2016 film by Igor Gotesman

Five is a 2016 French comedy film, written and directed by Igor Gotesman and starring Pierre Niney.

==Plot==
The film is about a group of five childhood friends who take up the opportunity to live together in an expensive Paris apartment. In order to fund the group's lifestyle, Pierre Niney's character, Samuel, becomes a drug dealer.

==Cast==
- Pierre Niney as Samuel
- François Civil as Timothée
- Igor Gotesman as Vadim
- Margot Bancilhon as Julia
- Idrissa Hanrot as Nestor
- Pascal Demolon as Barnabé
- Michèle Moretti as Madame Simone
- Bruno Lochet as Gérard
- Lucie Boujenah as Maïa
- Lise Lamétrie as Chantale
- Fanny Ardant as Herself
- Louise Coldefy as Emilie
- Ali Marhyar as Willy

==Reception==
The Hollywood Reporter compared the film's humour to that of recent American comedies, calling the film "a lively and often rather funny affair, dishing out oodles of sex, drugs and hip-hop, with plenty of below-the-belt humor a l’americaine. Indeed, Five simply wouldn’t exist without The Hangover, Neighbors and Superbad," and adding, "Five never manages to convince in the plot department, though it moves so fast we barely have any time to think about it."

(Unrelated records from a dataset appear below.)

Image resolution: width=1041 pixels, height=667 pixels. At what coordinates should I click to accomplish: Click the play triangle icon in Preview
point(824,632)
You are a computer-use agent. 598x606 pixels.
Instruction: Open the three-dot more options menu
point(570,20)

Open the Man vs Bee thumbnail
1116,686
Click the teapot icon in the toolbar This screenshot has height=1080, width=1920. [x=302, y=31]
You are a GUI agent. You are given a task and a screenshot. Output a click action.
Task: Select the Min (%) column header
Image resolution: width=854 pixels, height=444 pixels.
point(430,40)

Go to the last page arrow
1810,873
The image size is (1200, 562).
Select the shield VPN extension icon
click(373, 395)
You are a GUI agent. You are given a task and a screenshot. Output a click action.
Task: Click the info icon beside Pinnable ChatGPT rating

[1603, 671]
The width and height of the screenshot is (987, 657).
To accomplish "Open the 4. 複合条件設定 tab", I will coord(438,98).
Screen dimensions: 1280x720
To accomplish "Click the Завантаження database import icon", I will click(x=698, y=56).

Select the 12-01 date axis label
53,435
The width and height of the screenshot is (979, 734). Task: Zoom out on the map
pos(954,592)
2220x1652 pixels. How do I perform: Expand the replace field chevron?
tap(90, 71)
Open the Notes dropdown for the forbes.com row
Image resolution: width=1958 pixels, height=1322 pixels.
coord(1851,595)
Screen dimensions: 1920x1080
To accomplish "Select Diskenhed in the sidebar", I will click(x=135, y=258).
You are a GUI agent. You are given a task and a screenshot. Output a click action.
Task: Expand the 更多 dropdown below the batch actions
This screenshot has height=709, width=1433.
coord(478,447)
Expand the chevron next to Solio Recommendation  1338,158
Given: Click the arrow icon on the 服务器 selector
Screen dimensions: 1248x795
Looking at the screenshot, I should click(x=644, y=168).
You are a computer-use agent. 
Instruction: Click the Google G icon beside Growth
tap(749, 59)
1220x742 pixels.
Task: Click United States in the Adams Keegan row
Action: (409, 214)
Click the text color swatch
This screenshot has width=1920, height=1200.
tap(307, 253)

The film has received mixed reviews in the French-language press. L'Obs criticised the film's casting and its crass humour, while Les Inrocks criticised the film for its attitude towards the characters' lifestyle and for its consumerism. Télérama, by contrast, described the film as well written, singling out the performances of Pierre Niney and François Civil for particular praise; L'Express likewise praised these two actors, stating that Civil was the revelation of the film.